How to do Erlang pattern matching using regular expressions?
Asked Answered
L

6

7

When I write Erlang programs which do text parsing, I frequently run into situations where I would love to do a pattern match using a regular expression.

For example, I wish I could do something like this, where ~ is a "made up" regular expression matching operator:

my_function(String ~ ["^[A-Za-z]+[A-Za-z0-9]*$"]) ->
    ....

I know about the regular expression module (re) but AFAIK you cannot call functions when pattern matching or in guards.

Also, I wish matching strings could be done in a case-insensitive way.

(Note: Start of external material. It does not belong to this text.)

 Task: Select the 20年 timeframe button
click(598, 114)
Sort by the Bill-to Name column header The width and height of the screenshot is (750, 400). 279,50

This is handy, for example, when parsing HTTP headers, I would love to do something like this where "Str ~ {Pattern, Options}" means "Match Str against pattern Pattern using options Options":

handle_accept_language_header(Header ~ {"Accept-Language", [case_insensitive]}) ->
    ...

Two questions:

  1. How do you typically handle this using just standard Erlang? Is there some mechanism / coding style which comes close to this in terms of conciseness and easiness to read?

  2. Is there any work (an EEP?) going on in Erlang to address this?

Laos answered 2/11, 2009 at 11:12 Comment(1)
I doubt an EEP to add regular expressions as patterns would be supported. All current patterns can be evaluated in constant time, regexps can't. (length/1 is perhaps the only exception to the constant time rule)Bristling
U
6

You really don't have much choice other than to run your regexps in advance and then pattern match on the results. Here's a very simple example that approaches what I think you're after, but it does suffer from the flaw that you need to repeat the regexps twice. You could make this less painful by using a macro to define each regexp in one place.

-module(multire).

-compile(export_all).

multire([],_) ->
    nomatch;
multire([RE|RegExps],String) ->
    case re:run(String,RE,[{capture,none}]) of
    match ->
        RE;
    nomatch ->
        multire(RegExps,String)
    end.


test(Foo) ->
    test2(multire(["^Hello","world$","^....$"],Foo),Foo).

test2("^Hello",Foo) ->
    io:format("~p matched the hello pattern~n",[Foo]);
test2("world$",Foo) ->
    io:format("~p matched the world pattern~n",[Foo]);
test2("^....$",Foo) ->
    io:format("~p matched the four chars pattern~n",[Foo]);
test2(nomatch,Foo) ->
    io:format("~p failed to match~n",[Foo]).
Uppish answered 2/11, 2009 at 15:35 Comment(0)
E
6

A possibility could be to use Erlang Web-style annotations (macros) combined with the re Erlang module. An example is probably the best way to illustrate this.

This is how your final code will look like:

[...]
?MATCH({Regexp, Options}).
foo(_Args) ->
  ok.
[...]

The MATCH macro would be executed just before your foo function. The flow of execution will fail if the regexp pattern is not matched.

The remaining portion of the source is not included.